━━ PROVIDED TEXT
Kansas City’s first community-owned bicycle shop, the 816 Bicycle Collective, celebrated 15 years of transforming scrap bikes into dependable transportation last month.
On an unusually mild fall afternoon, volunteers at the Midtown shop were scurrying about, trying to help every patron possible before closing for the day.
On the sidewalk just north of 31st and Cherry streets, one volunteer taught basic bike maintenance. A few feet away, another aired up tires at a free pump station. Inside, someone carefully replaced a patron’s kickstand.
“We teach you how to keep up with it, so you don't have to go to a newer bike store that's going to charge you, like, $70-plus for maintenance like lubrication,” volunteer mechanic Sidney Shelby said — not to mention the vital bike comprehension skills they teach for free.
“Once you learn, and you do it, you will keep that and you will be more inclined to be working on your own bike," Shelby said. "You learn something, and knowledge is forever.”
Shelby is part of an eclectic staff, who come from different communities and backgrounds across the metro.
His family ended up in Kansas City a few years after 2005, when Hurricane Katrina forced them to leave New Orleans. After living in Baton Rouge and Atlanta, he said Kansas City, and the collective, made him feel accepted.
“People welcomed us and I felt like I needed to give it back. So that's why I put time into my career, into volunteerism,” he said.
All the collective’s staff are volunteers and most carry other, full-time jobs. Still, they show up every Thursday from 3 p.m. to 6 p.m., and Saturday from noon to 5 p.m.
━━━━
REQUEST A:
In the records, from the line with "The height and" through the end of the records, replace "Marketing" with "Sales" and change nothing else. Leave the pictures out of your answer.
━━ DATA SHOWN
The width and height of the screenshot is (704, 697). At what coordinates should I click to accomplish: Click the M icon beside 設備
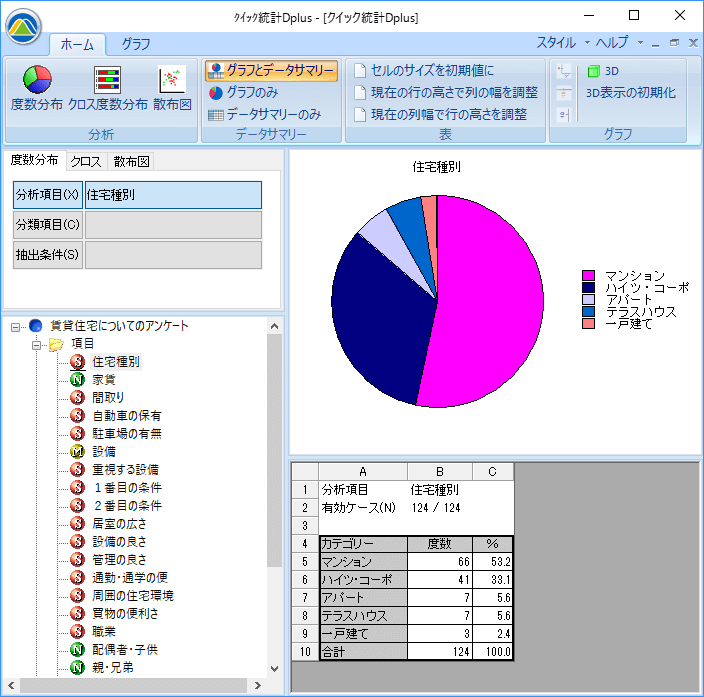click(x=77, y=451)
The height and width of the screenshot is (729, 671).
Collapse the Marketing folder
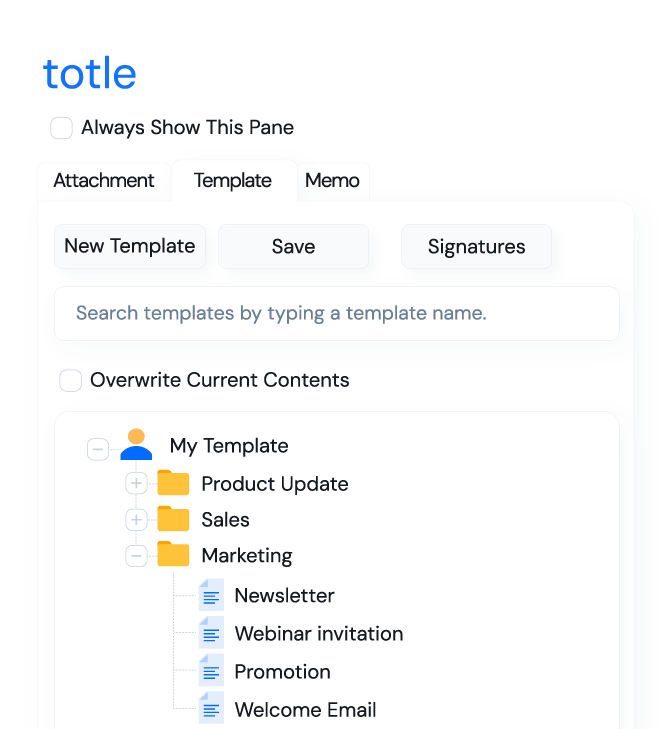136,555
━━━━
REQUEST B:
Please copy the passage in the bicycle collective article from "Kansas City’s first" up to and including "teach for free." word for word.

CORRECT RESPONSE A:
The height and width of the screenshot is (729, 671).
Collapse the Sales folder
136,555

CORRECT RESPONSE B:
Kansas City’s first community-owned bicycle shop, the 816 Bicycle Collective, celebrated 15 years of transforming scrap bikes into dependable transportation last month.
On an unusually mild fall afternoon, volunteers at the Midtown shop were scurrying about, trying to help every patron possible before closing for the day.
On the sidewalk just north of 31st and Cherry streets, one volunteer taught basic bike maintenance. A few feet away, another aired up tires at a free pump station. Inside, someone carefully replaced a patron’s kickstand.
“We teach you how to keep up with it, so you don't have to go to a newer bike store that's going to charge you, like, $70-plus for maintenance like lubrication,” volunteer mechanic Sidney Shelby said — not to mention the vital bike comprehension skills they teach for free.